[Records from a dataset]
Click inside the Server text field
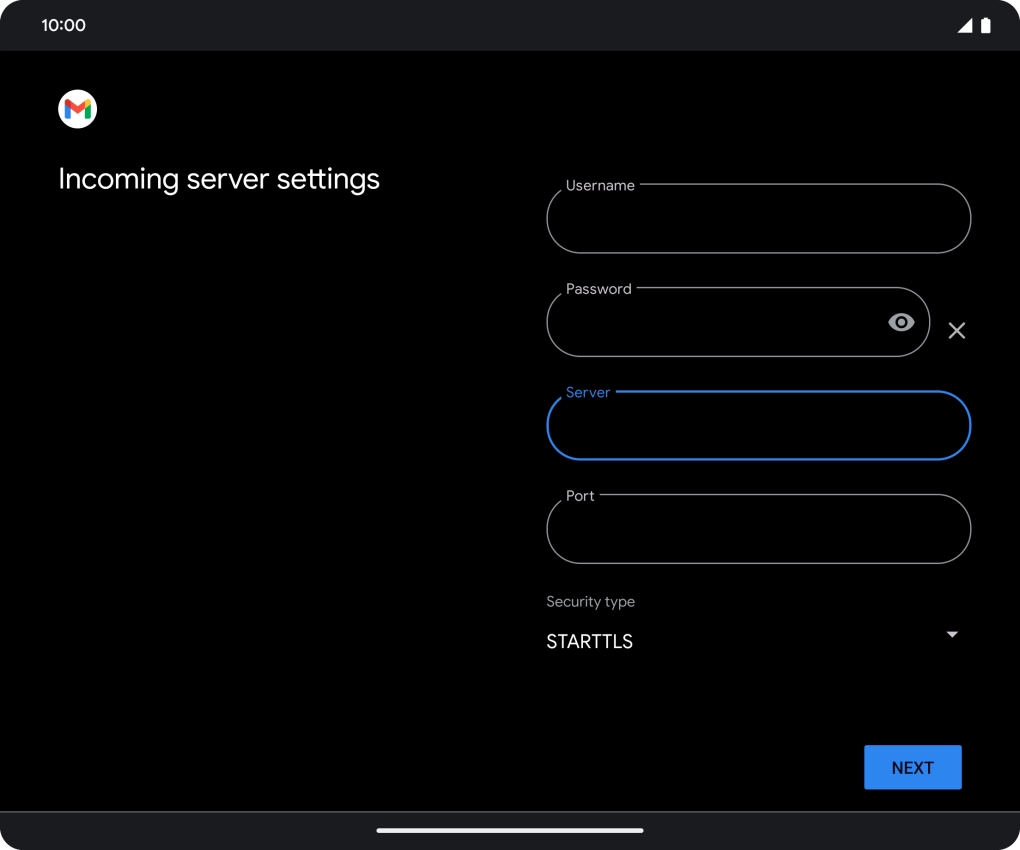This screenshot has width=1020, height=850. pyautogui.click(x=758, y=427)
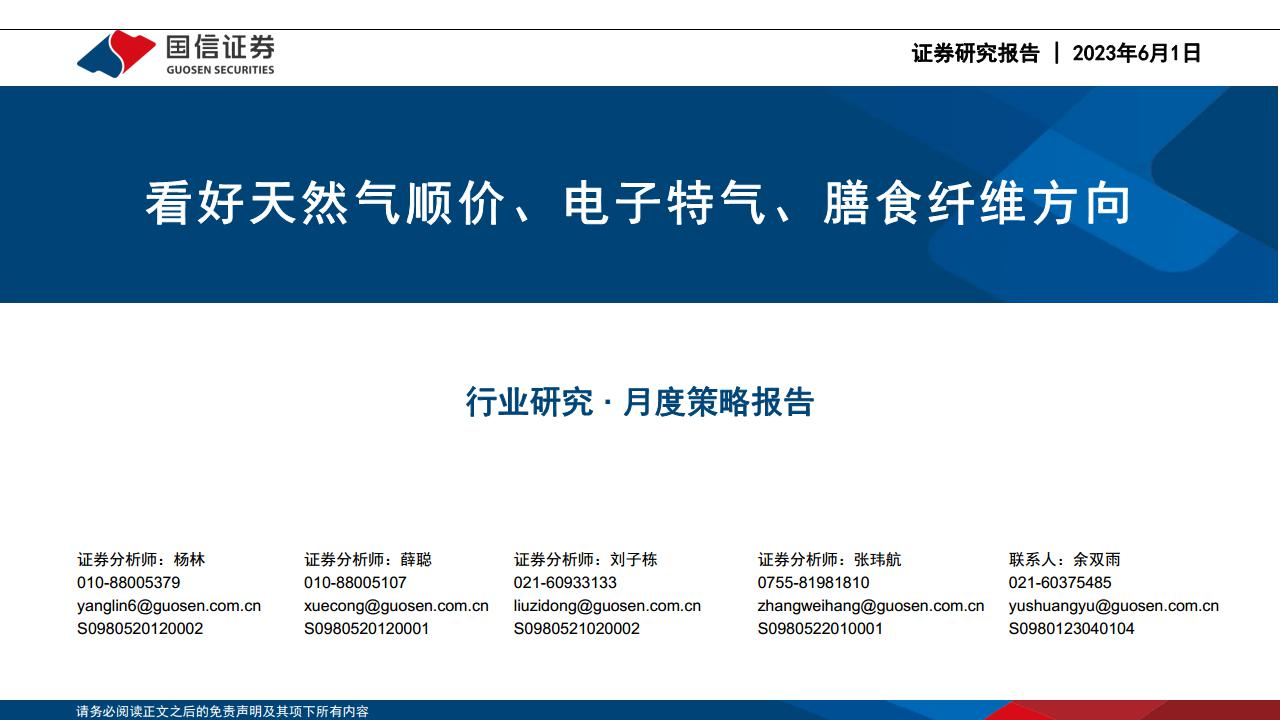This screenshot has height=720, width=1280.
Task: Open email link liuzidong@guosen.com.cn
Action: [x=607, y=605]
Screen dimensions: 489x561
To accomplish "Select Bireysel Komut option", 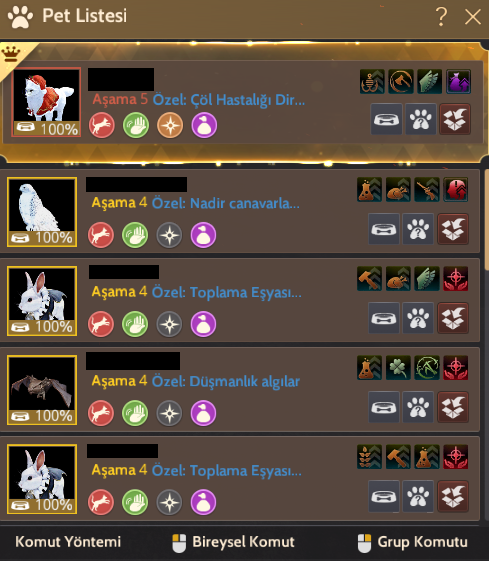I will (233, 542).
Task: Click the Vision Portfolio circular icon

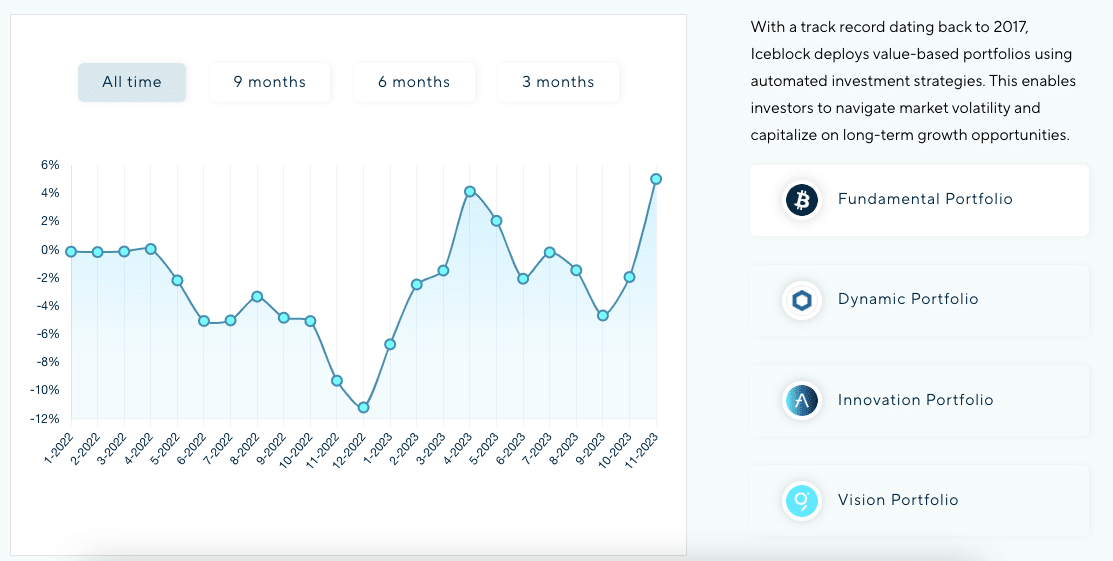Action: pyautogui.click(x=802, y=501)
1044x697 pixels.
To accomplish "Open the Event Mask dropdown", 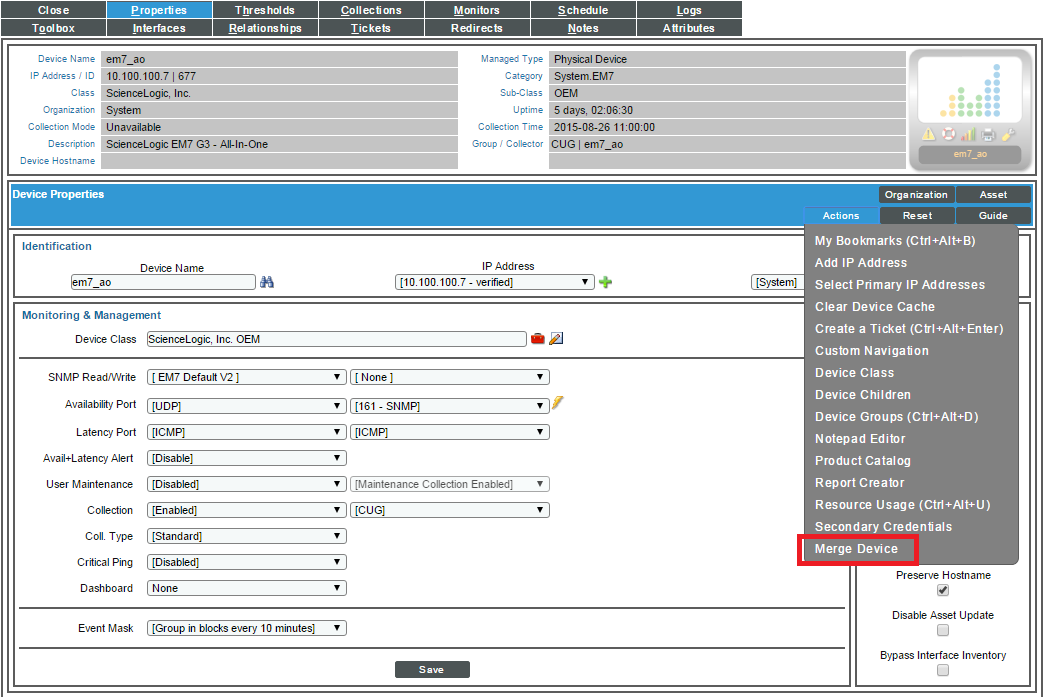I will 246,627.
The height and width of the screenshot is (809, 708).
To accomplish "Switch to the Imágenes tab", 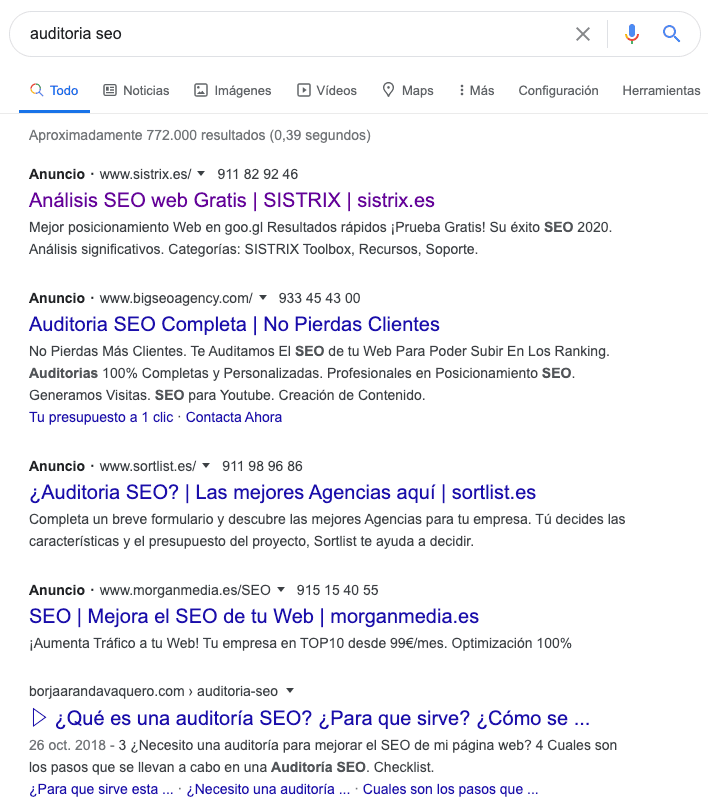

Exercise description:
Retype the entries above exactly, starting at their first line and ending with the line that holds "Screen dimensions: 489x561"; pictures stay out.

Reply:
Click inside the Server text field
This screenshot has width=1020, height=850. pyautogui.click(x=758, y=427)
This screenshot has height=720, width=1280.
Task: Open email link liuzidong@guosen.com.cn
Action: [x=607, y=605]
Screen dimensions: 489x561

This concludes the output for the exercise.